> Exercise description
Leave the pictures out. Return all other data exactly.

> Recorded information
*****

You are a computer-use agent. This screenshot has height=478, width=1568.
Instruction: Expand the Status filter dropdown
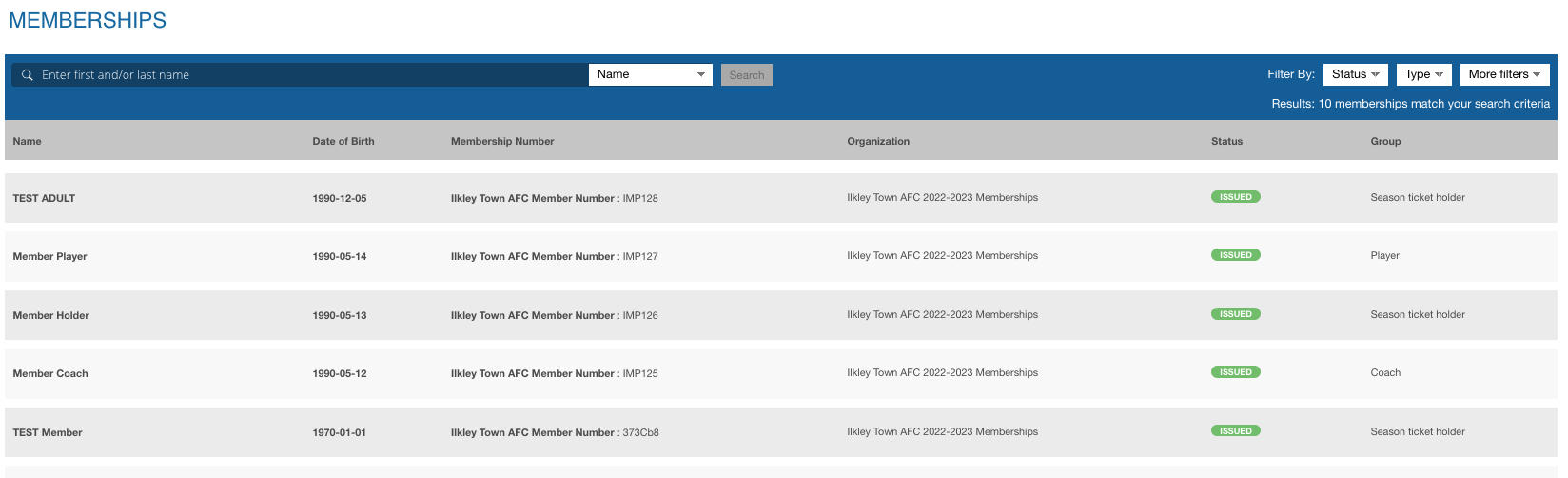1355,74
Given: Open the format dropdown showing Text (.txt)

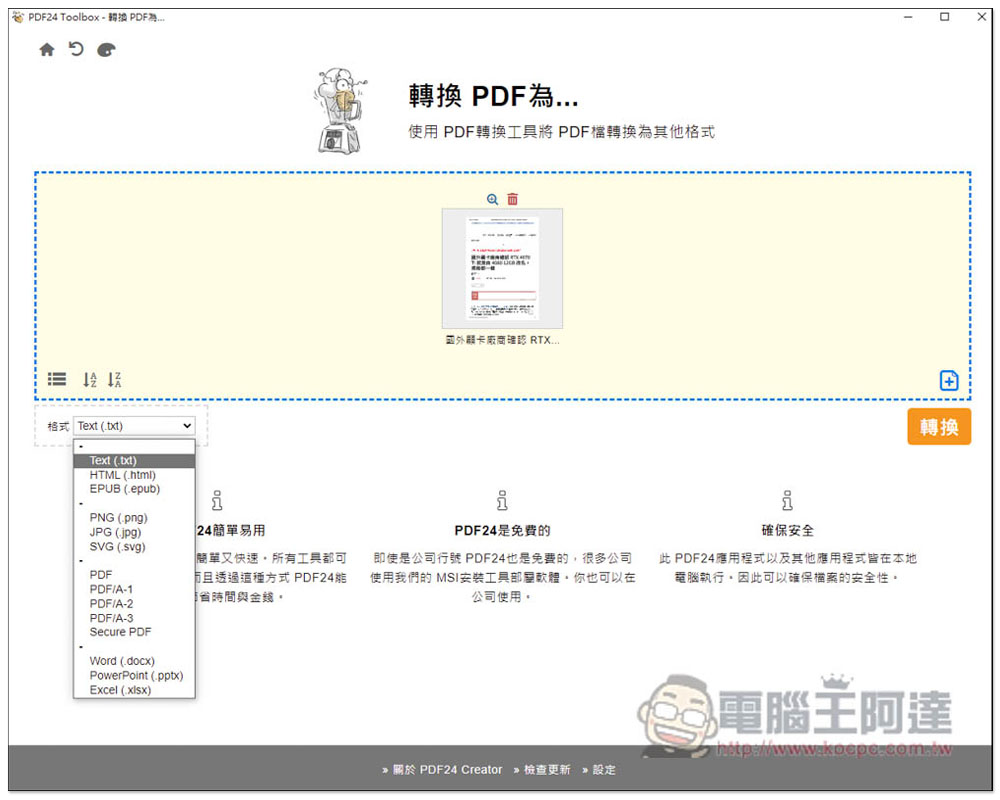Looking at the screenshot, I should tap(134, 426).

*****

> Task response
You are a computer-use agent. This screenshot has height=478, width=1568.
Instruction: Expand the Status filter dropdown
1355,74
Given: Open the format dropdown showing Text (.txt)

Looking at the screenshot, I should tap(134, 426).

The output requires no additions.